Reading text:

As states grapple with the coronavirus pandemic, they are adopting different responses and seeing different outcomes. This has led to peaks and valleys in the number of new cases in each state since early April.
Cases inside state prison systems tell a similar story, but more dramatically. COVID-19 cases continue to rise among incarcerated people and corrections staff who live and work in state prisons, and the trajectory largely follows that of the general population. July, in particular, was marked by a sharp increase in new COVID-19 cases, especially among people who work in state correctional facilities.
Here are three takeaways from The Council of State Governments Justice Center’s latest analysis:
In July, the number of new cases among corrections staff was 3.6 times the number of new cases in June. Among people incarcerated in state prisons, there were 2.9 times as many new cases in July than in June, and in the general U.S. population there were 2.3 times as many new cases in July than in June.

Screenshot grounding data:
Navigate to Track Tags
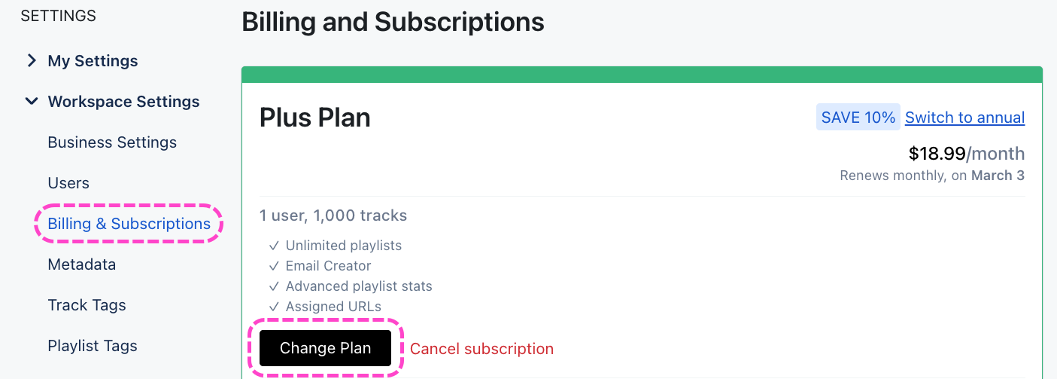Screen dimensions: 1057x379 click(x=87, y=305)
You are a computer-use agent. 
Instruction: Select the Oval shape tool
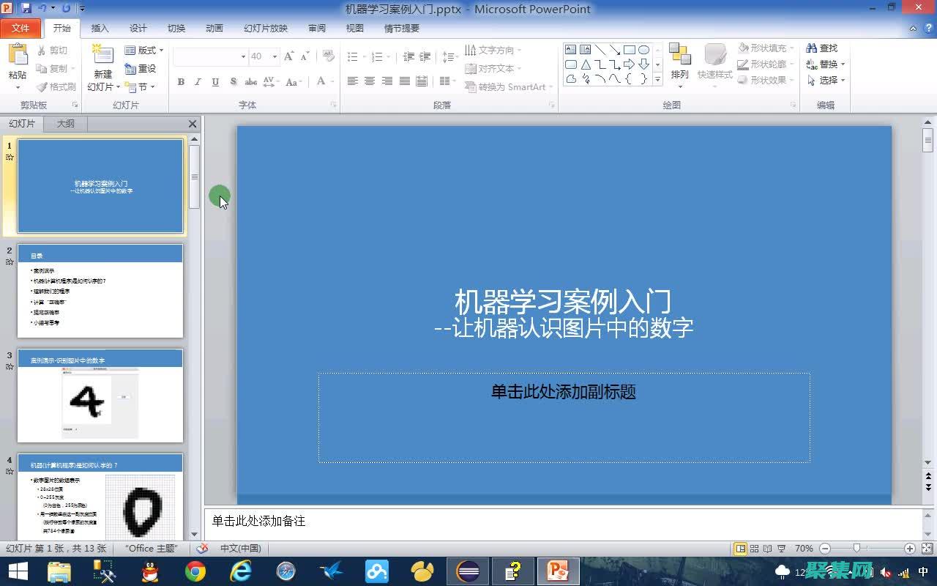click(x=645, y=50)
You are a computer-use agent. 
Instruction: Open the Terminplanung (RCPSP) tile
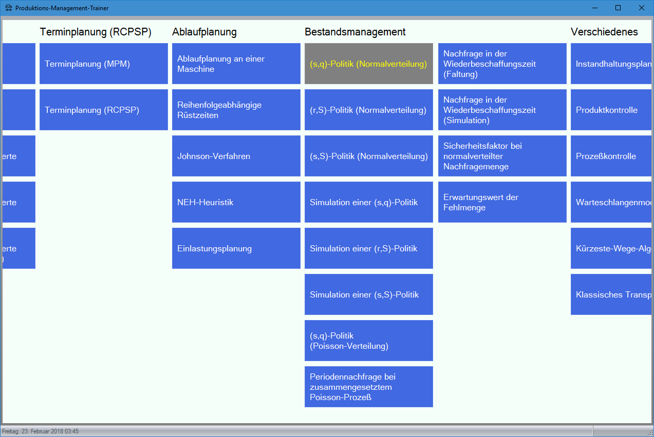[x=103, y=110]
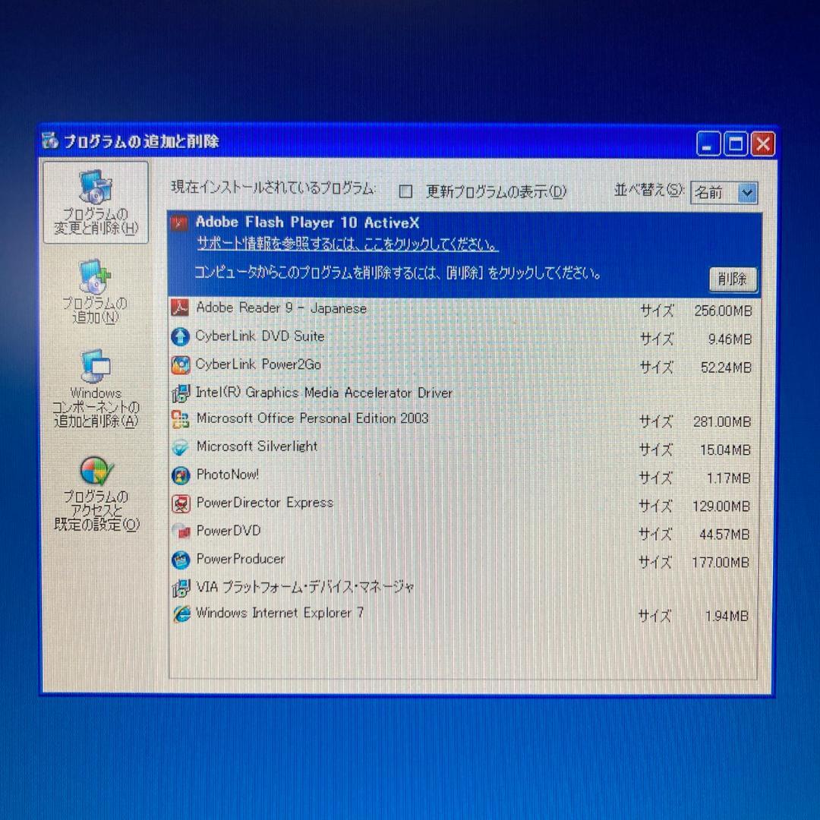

Apply what you read:
**1)** Repeat the passage on COVID-19 cases in state prisons word for word, from "As states grapple" to "state correctional facilities.".
**2)** Write the next part of the passage on COVID-19 cases in state prisons, picking up after its last sentence.
The entries are separate from the passage on COVID-19 cases in state prisons.

Outputs in order:
**1)**
As states grapple with the coronavirus pandemic, they are adopting different responses and seeing different outcomes. This has led to peaks and valleys in the number of new cases in each state since early April.
Cases inside state prison systems tell a similar story, but more dramatically. COVID-19 cases continue to rise among incarcerated people and corrections staff who live and work in state prisons, and the trajectory largely follows that of the general population. July, in particular, was marked by a sharp increase in new COVID-19 cases, especially among people who work in state correctional facilities.

**2)**
The rate of growth in new cases among corrections staff is worrying not only because of the hardships they may face as a result, but also because as more staff get sick, they’ll potentially bring COVID-19 behind the walls. In addition, many state departments of corrections are already understaffed, and sick employees could contribute to that pressure.
As of July 26, there were 64,208 total reported COVID-19 cases in state prisons, and by August 9 there were 81,717—an increase of 17,509 reported cases. Cases also increased among corrections staff: 17,608 corrections staff were reported to have the virus on August 9 vs. 14,730 on July 26, an increase of 2,878. These totals represent a cumulative count since the start of the pandemic.